**WHAT YOU SHOULD DO**
Using the data below, copy out all lines with the word "will".

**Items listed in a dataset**

=== Section Start ===

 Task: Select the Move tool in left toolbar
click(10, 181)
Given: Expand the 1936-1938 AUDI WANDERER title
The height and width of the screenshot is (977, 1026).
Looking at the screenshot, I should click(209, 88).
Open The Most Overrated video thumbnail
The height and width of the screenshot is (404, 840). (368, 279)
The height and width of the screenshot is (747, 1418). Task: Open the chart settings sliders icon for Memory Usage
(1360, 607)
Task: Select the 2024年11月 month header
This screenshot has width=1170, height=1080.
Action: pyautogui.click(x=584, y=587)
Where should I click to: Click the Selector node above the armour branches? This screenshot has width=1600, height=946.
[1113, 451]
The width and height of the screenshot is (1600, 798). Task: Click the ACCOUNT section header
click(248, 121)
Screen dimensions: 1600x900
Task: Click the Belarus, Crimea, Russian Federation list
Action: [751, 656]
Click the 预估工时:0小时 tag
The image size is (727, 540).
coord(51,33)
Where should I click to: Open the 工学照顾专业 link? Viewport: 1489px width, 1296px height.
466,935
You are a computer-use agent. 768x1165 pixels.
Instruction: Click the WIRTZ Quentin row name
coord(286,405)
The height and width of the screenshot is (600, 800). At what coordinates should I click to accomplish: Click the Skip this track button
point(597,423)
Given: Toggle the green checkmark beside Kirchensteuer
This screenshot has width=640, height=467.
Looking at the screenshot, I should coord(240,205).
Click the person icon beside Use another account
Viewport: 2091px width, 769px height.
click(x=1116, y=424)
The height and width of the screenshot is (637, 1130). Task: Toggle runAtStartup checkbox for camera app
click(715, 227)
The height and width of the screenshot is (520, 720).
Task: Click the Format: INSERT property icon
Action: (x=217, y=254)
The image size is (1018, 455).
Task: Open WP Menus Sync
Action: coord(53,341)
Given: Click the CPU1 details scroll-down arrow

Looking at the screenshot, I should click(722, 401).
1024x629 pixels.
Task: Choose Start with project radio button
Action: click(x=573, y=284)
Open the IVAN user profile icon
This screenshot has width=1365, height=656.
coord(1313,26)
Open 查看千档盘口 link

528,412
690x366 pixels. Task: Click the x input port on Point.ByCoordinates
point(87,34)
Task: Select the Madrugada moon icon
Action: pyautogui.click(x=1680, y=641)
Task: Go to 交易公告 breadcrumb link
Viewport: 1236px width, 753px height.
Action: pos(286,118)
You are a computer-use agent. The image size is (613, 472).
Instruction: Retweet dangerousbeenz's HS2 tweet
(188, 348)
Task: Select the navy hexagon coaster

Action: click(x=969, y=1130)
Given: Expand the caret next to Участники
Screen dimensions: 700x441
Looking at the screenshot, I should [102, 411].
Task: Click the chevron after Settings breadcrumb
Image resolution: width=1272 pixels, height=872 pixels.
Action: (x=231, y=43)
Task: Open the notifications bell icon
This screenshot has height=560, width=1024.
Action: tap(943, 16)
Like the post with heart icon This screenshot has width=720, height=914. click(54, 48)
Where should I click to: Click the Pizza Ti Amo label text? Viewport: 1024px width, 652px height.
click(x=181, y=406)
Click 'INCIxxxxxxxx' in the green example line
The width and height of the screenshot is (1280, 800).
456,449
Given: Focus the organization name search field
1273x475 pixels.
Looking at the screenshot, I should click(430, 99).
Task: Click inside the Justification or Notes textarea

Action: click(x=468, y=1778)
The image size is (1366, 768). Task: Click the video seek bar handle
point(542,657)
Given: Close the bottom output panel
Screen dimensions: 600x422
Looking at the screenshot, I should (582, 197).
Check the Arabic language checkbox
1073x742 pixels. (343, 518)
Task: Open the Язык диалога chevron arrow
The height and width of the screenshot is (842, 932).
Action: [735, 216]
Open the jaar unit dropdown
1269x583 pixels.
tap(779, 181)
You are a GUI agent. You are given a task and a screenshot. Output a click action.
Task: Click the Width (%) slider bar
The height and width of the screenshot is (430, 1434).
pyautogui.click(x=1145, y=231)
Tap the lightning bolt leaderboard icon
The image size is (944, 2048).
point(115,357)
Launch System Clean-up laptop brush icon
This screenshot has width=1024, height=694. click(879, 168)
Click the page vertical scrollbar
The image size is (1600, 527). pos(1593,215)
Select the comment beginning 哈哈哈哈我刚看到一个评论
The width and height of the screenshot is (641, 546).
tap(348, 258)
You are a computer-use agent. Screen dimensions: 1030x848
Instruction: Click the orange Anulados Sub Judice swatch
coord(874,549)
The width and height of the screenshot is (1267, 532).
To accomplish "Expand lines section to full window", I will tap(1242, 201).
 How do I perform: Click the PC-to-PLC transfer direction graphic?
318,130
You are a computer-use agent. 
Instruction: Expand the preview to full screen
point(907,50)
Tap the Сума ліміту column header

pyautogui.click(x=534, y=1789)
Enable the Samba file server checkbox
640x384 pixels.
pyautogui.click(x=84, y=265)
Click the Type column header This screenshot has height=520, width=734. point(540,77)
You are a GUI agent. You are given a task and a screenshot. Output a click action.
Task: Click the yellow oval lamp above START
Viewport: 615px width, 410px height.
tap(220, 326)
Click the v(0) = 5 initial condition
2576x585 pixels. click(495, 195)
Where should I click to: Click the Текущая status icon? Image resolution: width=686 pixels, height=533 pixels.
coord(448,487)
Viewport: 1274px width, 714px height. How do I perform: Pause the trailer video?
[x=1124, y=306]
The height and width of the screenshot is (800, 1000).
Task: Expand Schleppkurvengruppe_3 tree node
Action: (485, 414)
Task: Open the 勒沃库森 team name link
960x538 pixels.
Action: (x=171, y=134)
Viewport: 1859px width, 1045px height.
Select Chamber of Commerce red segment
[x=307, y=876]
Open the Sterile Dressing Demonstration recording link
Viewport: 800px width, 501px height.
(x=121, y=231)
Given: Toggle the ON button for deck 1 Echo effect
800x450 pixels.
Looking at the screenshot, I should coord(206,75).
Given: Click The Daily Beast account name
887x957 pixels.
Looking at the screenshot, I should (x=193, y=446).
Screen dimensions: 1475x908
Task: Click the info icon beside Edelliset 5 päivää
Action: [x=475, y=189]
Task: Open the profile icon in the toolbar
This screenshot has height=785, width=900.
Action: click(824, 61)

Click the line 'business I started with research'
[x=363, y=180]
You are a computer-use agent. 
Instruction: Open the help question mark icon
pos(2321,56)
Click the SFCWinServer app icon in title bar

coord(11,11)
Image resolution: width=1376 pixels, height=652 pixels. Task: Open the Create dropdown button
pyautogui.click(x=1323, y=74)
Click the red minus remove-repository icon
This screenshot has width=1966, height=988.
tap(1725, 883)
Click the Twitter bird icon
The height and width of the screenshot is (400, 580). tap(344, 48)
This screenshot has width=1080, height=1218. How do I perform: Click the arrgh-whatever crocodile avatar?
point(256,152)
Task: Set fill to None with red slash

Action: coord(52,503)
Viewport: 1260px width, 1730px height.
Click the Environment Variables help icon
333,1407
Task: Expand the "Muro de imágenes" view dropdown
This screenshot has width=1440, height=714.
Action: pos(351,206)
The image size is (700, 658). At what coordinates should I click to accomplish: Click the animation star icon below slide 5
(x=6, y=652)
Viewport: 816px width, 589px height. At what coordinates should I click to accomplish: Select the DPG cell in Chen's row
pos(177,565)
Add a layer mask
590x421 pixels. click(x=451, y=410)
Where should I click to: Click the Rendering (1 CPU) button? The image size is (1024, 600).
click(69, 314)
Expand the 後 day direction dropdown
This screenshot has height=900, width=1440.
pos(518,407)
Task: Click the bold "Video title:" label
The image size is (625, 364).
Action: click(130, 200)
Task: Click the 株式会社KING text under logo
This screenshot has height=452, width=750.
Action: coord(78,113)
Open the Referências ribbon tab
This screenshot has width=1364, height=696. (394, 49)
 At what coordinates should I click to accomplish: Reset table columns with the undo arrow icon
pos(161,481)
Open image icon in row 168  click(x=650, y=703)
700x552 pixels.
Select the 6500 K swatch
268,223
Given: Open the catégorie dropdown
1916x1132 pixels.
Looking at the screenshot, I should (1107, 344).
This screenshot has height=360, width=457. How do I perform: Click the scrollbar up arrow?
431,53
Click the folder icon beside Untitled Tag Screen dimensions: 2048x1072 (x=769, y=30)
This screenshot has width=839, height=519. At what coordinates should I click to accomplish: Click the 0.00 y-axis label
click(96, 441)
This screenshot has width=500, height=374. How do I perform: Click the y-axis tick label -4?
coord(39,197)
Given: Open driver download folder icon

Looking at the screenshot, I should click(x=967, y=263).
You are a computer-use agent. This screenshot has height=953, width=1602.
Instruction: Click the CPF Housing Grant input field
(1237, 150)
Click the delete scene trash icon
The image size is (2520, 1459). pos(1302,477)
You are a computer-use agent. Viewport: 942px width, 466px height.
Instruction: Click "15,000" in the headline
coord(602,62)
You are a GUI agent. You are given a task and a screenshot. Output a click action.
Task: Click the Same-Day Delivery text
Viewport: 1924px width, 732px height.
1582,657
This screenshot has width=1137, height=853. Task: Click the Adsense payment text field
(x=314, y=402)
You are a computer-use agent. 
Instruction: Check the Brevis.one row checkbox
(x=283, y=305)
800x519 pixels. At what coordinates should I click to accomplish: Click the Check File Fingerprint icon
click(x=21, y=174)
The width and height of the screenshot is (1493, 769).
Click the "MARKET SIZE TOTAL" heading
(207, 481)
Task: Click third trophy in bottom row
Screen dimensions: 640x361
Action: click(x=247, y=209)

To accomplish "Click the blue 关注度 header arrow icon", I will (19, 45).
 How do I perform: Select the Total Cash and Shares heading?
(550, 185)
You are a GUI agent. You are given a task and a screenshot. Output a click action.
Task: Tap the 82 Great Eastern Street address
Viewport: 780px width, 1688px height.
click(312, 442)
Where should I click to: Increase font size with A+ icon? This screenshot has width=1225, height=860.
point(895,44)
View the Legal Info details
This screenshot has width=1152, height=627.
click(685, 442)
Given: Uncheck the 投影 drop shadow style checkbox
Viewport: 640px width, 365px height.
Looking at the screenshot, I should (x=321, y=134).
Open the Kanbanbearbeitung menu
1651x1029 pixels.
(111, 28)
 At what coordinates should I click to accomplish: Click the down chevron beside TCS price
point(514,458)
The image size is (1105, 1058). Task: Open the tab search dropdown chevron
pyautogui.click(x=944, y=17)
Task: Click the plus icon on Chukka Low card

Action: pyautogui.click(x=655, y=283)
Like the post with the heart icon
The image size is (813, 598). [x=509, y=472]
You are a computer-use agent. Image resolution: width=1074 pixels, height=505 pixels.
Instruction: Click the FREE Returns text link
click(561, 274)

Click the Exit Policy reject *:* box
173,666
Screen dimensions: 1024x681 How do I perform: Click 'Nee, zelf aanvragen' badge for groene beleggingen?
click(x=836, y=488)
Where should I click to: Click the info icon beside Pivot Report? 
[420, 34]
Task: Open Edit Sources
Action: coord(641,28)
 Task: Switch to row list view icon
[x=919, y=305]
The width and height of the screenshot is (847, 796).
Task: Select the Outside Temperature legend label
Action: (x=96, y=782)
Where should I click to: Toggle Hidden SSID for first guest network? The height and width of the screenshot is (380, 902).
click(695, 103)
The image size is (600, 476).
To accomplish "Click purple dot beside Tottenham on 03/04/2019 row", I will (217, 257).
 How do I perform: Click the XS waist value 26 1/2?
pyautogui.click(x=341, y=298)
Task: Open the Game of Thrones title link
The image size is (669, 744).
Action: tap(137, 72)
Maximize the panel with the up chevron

=== Section End ===

**OUTPUT OF THE TASK**
To accomplish "Expand lines section to full window", I will tap(1242, 201).
To accomplish "Click the blue 关注度 header arrow icon", I will (19, 45).
To accomplish "Click purple dot beside Tottenham on 03/04/2019 row", I will (217, 257).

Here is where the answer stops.